• What is required: Please set down each line of the material exactly.

+++

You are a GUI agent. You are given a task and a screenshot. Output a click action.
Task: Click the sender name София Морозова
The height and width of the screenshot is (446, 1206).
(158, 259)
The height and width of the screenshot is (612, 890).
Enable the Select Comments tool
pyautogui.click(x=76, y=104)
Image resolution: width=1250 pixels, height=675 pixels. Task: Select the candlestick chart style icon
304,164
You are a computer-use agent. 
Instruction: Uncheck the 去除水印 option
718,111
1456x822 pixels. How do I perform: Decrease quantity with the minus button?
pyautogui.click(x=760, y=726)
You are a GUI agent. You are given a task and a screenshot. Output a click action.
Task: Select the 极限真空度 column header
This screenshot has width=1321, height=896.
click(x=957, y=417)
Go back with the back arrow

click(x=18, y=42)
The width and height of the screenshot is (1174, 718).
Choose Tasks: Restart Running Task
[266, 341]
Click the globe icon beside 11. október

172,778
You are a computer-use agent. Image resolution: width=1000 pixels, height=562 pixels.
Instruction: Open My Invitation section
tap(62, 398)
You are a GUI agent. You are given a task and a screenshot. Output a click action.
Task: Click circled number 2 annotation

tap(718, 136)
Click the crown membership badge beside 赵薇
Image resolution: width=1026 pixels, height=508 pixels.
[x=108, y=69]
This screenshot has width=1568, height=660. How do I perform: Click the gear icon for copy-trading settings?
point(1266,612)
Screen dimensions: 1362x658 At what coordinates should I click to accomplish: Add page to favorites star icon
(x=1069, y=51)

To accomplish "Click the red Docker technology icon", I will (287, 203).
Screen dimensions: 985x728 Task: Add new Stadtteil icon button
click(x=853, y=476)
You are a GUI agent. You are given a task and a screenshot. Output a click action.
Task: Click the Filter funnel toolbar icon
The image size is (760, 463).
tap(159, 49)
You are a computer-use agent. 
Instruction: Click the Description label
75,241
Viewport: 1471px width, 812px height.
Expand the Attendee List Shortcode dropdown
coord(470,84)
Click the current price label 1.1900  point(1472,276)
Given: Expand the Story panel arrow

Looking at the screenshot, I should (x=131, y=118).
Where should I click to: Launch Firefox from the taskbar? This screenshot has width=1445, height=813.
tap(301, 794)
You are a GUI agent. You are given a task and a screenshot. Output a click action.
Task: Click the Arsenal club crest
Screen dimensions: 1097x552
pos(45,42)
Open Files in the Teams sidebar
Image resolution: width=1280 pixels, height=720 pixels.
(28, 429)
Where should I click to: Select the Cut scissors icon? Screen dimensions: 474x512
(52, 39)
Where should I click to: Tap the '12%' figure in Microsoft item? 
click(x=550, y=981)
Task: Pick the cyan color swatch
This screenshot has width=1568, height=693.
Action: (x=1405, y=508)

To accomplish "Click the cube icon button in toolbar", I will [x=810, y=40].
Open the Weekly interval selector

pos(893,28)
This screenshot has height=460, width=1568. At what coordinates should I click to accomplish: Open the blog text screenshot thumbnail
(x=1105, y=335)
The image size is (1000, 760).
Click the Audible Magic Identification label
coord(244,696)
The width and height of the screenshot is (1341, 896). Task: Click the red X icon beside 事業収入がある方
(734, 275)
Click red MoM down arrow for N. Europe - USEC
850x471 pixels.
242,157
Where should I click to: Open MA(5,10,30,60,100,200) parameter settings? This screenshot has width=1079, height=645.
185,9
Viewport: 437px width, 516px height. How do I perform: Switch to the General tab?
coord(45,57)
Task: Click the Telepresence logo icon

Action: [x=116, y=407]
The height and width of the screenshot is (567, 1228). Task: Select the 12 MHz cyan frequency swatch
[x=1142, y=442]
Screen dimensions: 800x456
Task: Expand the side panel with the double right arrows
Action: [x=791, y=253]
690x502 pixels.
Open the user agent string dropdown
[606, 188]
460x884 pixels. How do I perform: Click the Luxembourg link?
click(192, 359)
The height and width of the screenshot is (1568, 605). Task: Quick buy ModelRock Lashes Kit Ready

+++

• Task answer:
You are a GUI agent. You are given a task and a screenshot. Output a click action.
Task: Click the sender name София Морозова
The height and width of the screenshot is (446, 1206).
(158, 259)
The height and width of the screenshot is (612, 890).
Enable the Select Comments tool
pyautogui.click(x=76, y=104)
Image resolution: width=1250 pixels, height=675 pixels. Task: Select the candlestick chart style icon
304,164
You are a computer-use agent. 
Instruction: Uncheck the 去除水印 option
718,111
1456x822 pixels. How do I perform: Decrease quantity with the minus button?
pyautogui.click(x=760, y=726)
You are a GUI agent. You are given a task and a screenshot. Output a click action.
Task: Select the 极限真空度 column header
This screenshot has width=1321, height=896.
click(x=957, y=417)
Go back with the back arrow

click(x=18, y=42)
The width and height of the screenshot is (1174, 718).
Choose Tasks: Restart Running Task
[266, 341]
Click the globe icon beside 11. október

172,778
You are a computer-use agent. Image resolution: width=1000 pixels, height=562 pixels.
Instruction: Open My Invitation section
tap(62, 398)
You are a GUI agent. You are given a task and a screenshot. Output a click action.
Task: Click circled number 2 annotation

tap(718, 136)
Click the crown membership badge beside 赵薇
Image resolution: width=1026 pixels, height=508 pixels.
[x=108, y=69]
This screenshot has width=1568, height=660. How do I perform: Click the gear icon for copy-trading settings?
point(1266,612)
Screen dimensions: 1362x658 At what coordinates should I click to accomplish: Add page to favorites star icon
(x=1069, y=51)

To accomplish "Click the red Docker technology icon", I will (287, 203).
Screen dimensions: 985x728 Task: Add new Stadtteil icon button
click(x=853, y=476)
You are a GUI agent. You are given a task and a screenshot. Output a click action.
Task: Click the Filter funnel toolbar icon
The image size is (760, 463).
tap(159, 49)
You are a computer-use agent. 
Instruction: Click the Description label
75,241
Viewport: 1471px width, 812px height.
Expand the Attendee List Shortcode dropdown
coord(470,84)
Click the current price label 1.1900  point(1472,276)
Given: Expand the Story panel arrow

Looking at the screenshot, I should (x=131, y=118).
Where should I click to: Launch Firefox from the taskbar? This screenshot has width=1445, height=813.
tap(301, 794)
You are a GUI agent. You are given a task and a screenshot. Output a click action.
Task: Click the Arsenal club crest
Screen dimensions: 1097x552
pos(45,42)
Open Files in the Teams sidebar
Image resolution: width=1280 pixels, height=720 pixels.
(28, 429)
Where should I click to: Select the Cut scissors icon? Screen dimensions: 474x512
(52, 39)
Where should I click to: Tap the '12%' figure in Microsoft item? 
click(x=550, y=981)
Task: Pick the cyan color swatch
This screenshot has width=1568, height=693.
Action: (x=1405, y=508)

To accomplish "Click the cube icon button in toolbar", I will [x=810, y=40].
Open the Weekly interval selector

pos(893,28)
This screenshot has height=460, width=1568. At what coordinates should I click to accomplish: Open the blog text screenshot thumbnail
(x=1105, y=335)
The image size is (1000, 760).
Click the Audible Magic Identification label
coord(244,696)
The width and height of the screenshot is (1341, 896). Task: Click the red X icon beside 事業収入がある方
(734, 275)
Click red MoM down arrow for N. Europe - USEC
850x471 pixels.
242,157
Where should I click to: Open MA(5,10,30,60,100,200) parameter settings? This screenshot has width=1079, height=645.
185,9
Viewport: 437px width, 516px height. How do I perform: Switch to the General tab?
coord(45,57)
Task: Click the Telepresence logo icon

Action: [x=116, y=407]
The height and width of the screenshot is (567, 1228). Task: Select the 12 MHz cyan frequency swatch
[x=1142, y=442]
Screen dimensions: 800x456
Task: Expand the side panel with the double right arrows
Action: [x=791, y=253]
690x502 pixels.
Open the user agent string dropdown
[606, 188]
460x884 pixels. How do I perform: Click the Luxembourg link?
click(192, 359)
The height and width of the screenshot is (1568, 605). Task: Quick buy ModelRock Lashes Kit Ready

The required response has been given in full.